Artwork on the game was by John Youssi, Lawlor's main artist guy on most of his collaborations. The artwork evokes an almost 1930's adventure theme, with exotic and mysterious locations and items featured in a dazzling array of comedic colors. Interestingly, the game's look was pulled from the Ripley's source material and not the television program that was popular during that time period with Dean Cain and Kelly Packard; I for one am happy with that decision, as the original source is more iconic and not as fleeting as a reality TV show. By the way, could this mean, in some roundabout way, Kelly Packard was technically screwed over by them twice? (For those that are unaware, she was going to be featured on Golden Cue in 1999 but the game got a re-theme and she was dropped) Eeesh, oh well, regardless glad they went with the hand drawn artwork for Believe it or Not!

Whoa, stuff looks pretty big from down here....

Ripley's has some very funny sound effects and quotes thanks to the efforts of Chris Granner, sound guy extraordinaire. The shrunken head comments on your play, the idol makes farting noises, game has planes, boulders of doom, even slot machine sound effects. Did I mention the fire walker screams when he burns alive (wha?!?!), tons of fun for everyone I say ;)

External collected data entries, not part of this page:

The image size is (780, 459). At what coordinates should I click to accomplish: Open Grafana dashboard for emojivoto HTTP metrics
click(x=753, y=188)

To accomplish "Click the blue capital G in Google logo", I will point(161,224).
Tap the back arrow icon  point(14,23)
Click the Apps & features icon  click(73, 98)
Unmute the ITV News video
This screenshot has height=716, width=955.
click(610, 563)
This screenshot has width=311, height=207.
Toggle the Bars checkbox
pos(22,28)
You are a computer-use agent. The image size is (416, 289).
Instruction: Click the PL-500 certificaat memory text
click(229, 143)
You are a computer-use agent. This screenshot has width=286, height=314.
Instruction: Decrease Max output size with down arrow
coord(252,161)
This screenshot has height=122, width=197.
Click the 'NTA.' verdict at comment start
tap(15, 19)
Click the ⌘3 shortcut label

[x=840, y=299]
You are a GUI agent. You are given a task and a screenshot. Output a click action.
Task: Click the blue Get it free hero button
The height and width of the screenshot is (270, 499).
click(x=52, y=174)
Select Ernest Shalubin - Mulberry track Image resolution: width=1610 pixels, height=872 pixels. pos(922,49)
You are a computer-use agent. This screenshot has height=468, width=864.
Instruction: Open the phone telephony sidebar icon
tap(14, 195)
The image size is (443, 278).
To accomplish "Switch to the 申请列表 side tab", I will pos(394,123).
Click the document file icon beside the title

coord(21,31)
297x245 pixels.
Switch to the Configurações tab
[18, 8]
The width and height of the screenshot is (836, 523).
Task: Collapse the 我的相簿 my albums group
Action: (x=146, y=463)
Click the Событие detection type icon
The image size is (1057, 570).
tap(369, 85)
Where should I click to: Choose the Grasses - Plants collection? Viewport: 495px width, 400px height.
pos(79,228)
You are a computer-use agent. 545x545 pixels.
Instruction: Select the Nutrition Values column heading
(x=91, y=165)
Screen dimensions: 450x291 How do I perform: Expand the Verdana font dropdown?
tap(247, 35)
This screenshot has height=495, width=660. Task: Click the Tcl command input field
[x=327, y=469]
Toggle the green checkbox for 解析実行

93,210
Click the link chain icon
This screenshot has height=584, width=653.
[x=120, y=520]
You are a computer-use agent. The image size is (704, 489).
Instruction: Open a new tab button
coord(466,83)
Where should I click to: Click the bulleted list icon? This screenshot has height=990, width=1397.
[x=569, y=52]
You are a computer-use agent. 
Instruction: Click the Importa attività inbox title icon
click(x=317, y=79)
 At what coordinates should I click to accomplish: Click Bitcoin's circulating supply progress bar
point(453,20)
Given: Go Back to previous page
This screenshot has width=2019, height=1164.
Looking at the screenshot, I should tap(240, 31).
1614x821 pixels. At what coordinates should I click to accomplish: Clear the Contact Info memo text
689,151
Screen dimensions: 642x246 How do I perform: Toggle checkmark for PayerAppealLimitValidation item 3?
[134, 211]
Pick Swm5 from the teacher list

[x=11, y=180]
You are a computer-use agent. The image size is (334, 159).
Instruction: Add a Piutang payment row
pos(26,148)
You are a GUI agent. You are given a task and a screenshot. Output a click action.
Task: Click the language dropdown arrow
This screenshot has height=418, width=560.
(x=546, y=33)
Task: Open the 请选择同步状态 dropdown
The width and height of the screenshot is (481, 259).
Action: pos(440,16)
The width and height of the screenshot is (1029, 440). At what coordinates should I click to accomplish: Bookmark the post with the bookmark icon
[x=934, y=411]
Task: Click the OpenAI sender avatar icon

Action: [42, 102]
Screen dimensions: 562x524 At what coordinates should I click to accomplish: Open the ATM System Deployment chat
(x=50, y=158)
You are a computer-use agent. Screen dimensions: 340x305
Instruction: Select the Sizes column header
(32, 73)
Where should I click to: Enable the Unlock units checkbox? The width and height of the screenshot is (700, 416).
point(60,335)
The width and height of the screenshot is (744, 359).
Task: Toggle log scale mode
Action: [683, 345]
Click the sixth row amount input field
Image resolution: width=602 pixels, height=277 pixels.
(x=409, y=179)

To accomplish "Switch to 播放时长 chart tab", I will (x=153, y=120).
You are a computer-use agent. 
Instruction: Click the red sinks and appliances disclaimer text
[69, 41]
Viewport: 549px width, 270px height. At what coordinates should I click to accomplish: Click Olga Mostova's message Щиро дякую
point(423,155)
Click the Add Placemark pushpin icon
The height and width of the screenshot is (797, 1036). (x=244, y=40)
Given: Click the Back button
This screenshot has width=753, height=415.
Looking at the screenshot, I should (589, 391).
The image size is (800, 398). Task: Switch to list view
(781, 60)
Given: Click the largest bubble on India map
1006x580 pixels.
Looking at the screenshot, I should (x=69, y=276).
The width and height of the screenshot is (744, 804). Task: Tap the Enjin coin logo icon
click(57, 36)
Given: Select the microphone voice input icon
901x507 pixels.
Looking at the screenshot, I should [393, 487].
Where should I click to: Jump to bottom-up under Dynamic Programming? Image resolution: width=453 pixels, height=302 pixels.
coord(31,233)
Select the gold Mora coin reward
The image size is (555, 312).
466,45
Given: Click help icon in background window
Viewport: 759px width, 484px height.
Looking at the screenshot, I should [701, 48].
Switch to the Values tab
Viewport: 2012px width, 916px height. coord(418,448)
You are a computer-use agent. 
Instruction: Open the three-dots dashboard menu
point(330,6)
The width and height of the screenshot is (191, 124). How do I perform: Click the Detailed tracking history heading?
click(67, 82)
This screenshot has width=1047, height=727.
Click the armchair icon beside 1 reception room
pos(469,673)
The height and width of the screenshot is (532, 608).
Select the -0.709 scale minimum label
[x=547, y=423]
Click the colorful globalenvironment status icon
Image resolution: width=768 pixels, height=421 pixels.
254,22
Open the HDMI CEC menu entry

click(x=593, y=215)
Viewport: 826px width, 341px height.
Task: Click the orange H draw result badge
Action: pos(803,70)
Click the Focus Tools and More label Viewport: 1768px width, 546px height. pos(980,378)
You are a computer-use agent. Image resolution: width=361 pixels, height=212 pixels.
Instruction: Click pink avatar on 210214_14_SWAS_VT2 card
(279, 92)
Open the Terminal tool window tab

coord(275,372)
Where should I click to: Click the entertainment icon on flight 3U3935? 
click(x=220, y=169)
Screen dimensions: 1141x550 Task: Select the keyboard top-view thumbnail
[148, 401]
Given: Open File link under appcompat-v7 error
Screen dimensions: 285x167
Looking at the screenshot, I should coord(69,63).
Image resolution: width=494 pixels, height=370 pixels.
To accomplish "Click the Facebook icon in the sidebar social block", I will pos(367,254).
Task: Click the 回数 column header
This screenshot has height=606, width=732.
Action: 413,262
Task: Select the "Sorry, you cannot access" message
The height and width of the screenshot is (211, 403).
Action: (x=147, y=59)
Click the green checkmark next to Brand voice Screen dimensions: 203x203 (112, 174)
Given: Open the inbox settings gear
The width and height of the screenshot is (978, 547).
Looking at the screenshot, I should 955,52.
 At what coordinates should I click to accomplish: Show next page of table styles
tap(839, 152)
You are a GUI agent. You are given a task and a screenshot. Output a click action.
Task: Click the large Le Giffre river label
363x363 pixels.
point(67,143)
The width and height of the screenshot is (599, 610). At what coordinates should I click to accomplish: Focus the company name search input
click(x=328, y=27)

Rules were done by both Lawlor and Louis Koziarz, and it's mode based, meaning you need to complete all 7 continents (modes) on Robert Ripley's quest to reach the secret 8th continent of Atlantis (final wizard mode). It's a classic Lawlor mode setup, with the added feature of the secret temple toy. This toy employs a great tic tac toe system where certain ramp shots light a 3 by 3 grid and completing tic tac toe unlocks certain awards that can really help you along. Game also includes the Believe it or Not feature, a neat twist, where a novice player can side step certain requirements and get later game goals faster, and more easily.

Coming out right after the release of both "The Simpsons Pinball Party" and "Lord of the Rings" (two of the most beloved and produced machines in modern Stern history) people expected lightning to strike thrice and yet Ripley's had the unfortunate experience of falling short of those two giants in the eyes of many pinheads and pinball aficionados at the time. This was because the rules, while deep, were not as complex as those two previous games, and the ball movement wasn't as "flowey". This lack of flow was not helped due to a purposely weak right upper flipper (as originally intended by Pat Lawlor). Though its strength was improved upon with a code update, by then it was too late, and as a result of the weak flipper and lack of flow, the game got a bad rap in those first crucial months, and sales flopped. The game would be closed out by Stern, and distributors were left with many unsold units in their warehouses. 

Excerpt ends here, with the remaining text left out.